* [Task prompt]
Exactly the lines below from the one with "Зрада (384, 185)" up to and including the one with "Російське (238, 100)" make up the answer, with nothing else added.

* [Supplied data]

=-=-=-=-=

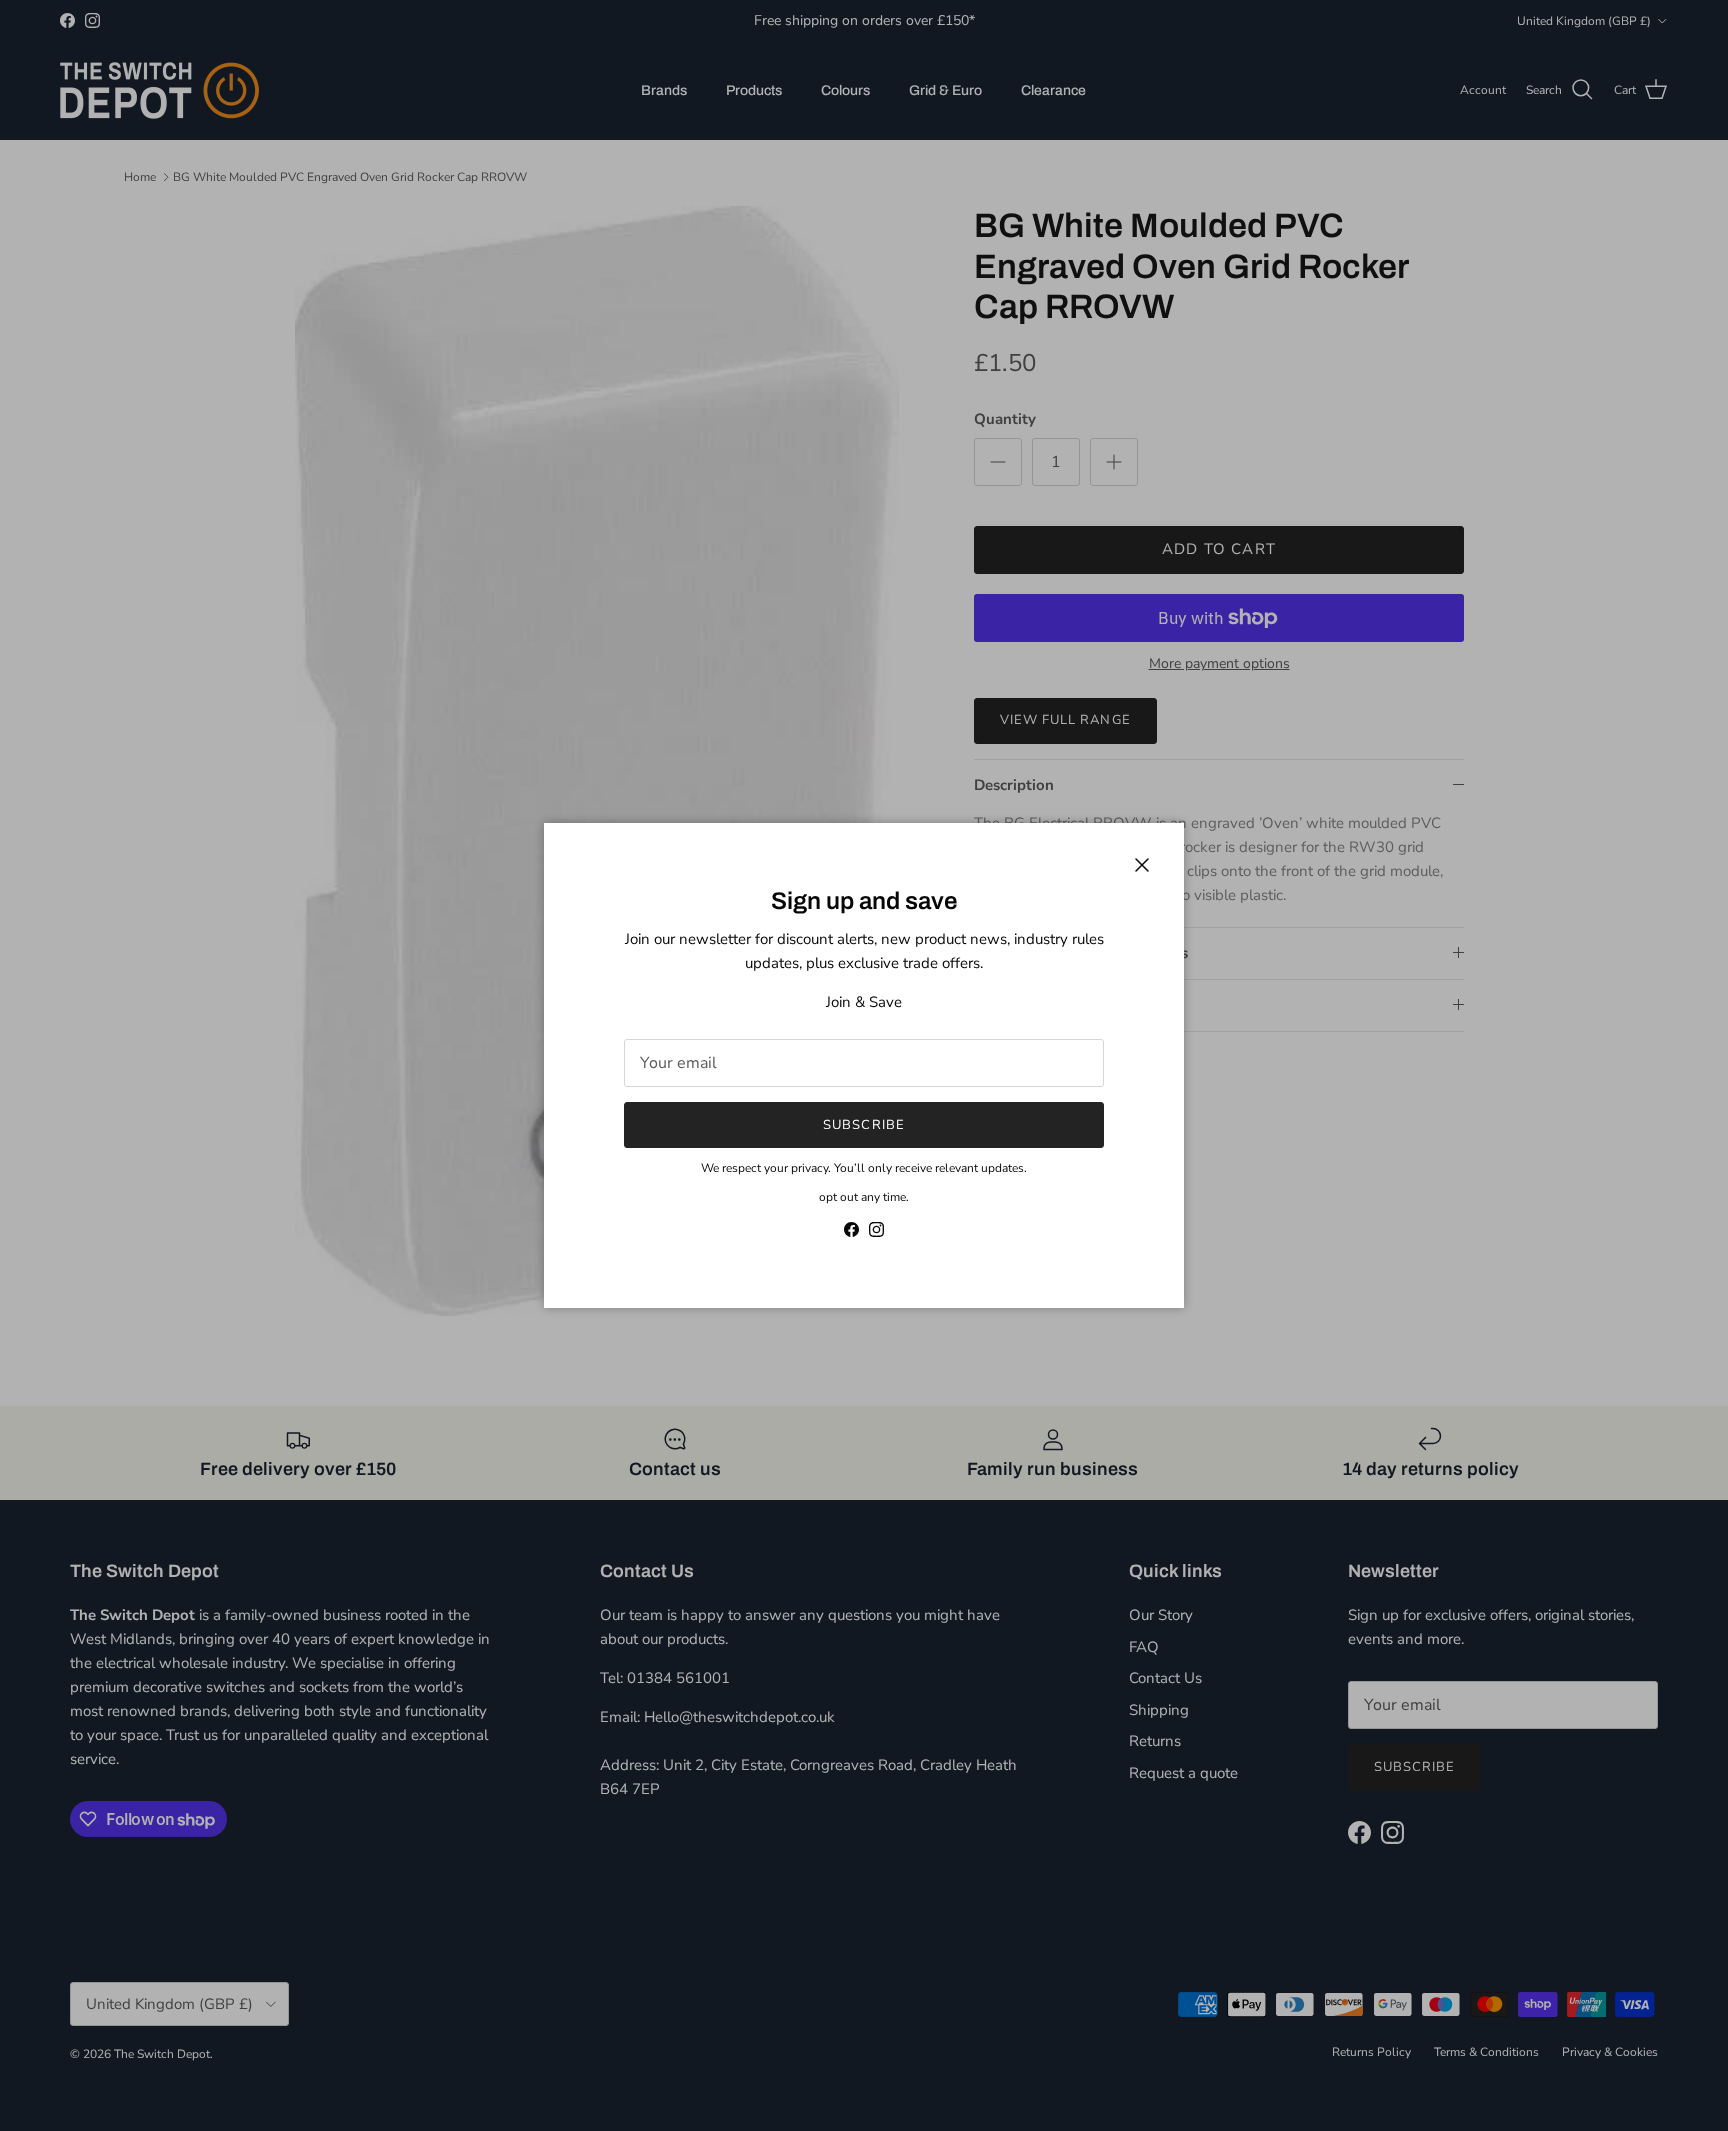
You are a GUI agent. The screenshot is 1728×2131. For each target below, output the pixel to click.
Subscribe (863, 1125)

=-=-=-=-=

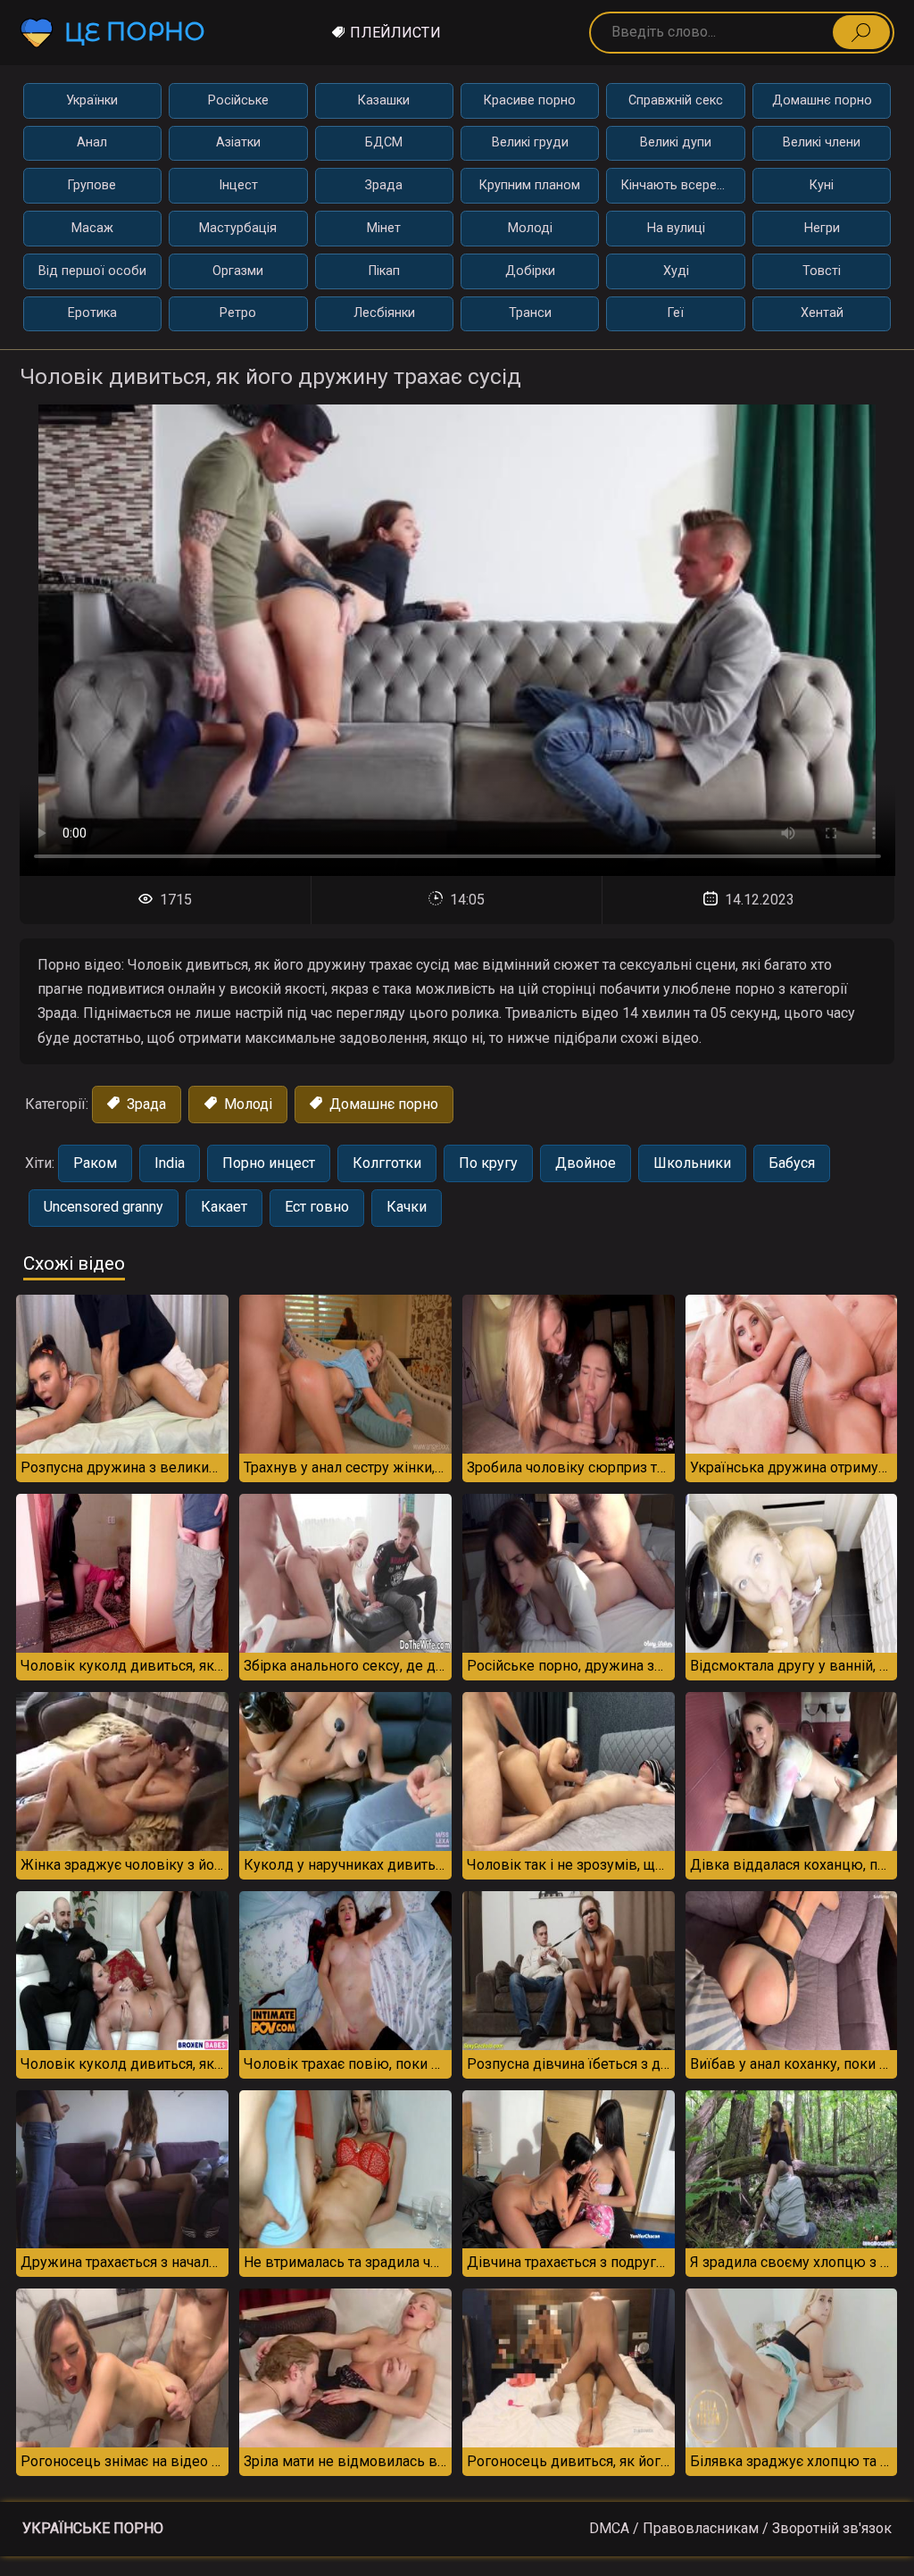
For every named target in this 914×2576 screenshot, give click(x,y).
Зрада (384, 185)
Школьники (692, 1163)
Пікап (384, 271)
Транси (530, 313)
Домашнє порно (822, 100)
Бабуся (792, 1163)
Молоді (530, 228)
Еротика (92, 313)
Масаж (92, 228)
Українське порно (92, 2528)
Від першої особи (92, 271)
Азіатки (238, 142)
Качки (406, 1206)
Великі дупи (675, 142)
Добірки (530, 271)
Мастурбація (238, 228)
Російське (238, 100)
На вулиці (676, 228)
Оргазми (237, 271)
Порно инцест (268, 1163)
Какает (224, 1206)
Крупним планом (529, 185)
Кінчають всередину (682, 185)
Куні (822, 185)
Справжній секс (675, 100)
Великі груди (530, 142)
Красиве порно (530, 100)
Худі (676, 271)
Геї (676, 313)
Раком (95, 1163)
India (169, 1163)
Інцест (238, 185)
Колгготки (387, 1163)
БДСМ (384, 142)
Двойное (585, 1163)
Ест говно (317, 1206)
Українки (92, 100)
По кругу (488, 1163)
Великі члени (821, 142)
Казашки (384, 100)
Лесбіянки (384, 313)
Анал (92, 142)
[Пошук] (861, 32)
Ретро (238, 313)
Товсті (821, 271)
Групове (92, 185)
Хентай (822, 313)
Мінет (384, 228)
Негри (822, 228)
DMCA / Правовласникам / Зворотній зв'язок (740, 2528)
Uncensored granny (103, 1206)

=-=-=-=-=

* [Solution to this task]
Зрада (384, 185)
Школьники (692, 1163)
Пікап (384, 271)
Транси (530, 313)
Домашнє порно (822, 100)
Бабуся (792, 1163)
Молоді (530, 228)
Еротика (92, 313)
Масаж (92, 228)
Українське порно (92, 2528)
Від першої особи (92, 271)
Азіатки (238, 142)
Качки (406, 1206)
Великі дупи (675, 142)
Добірки (530, 271)
Мастурбація (238, 228)
Російське (238, 100)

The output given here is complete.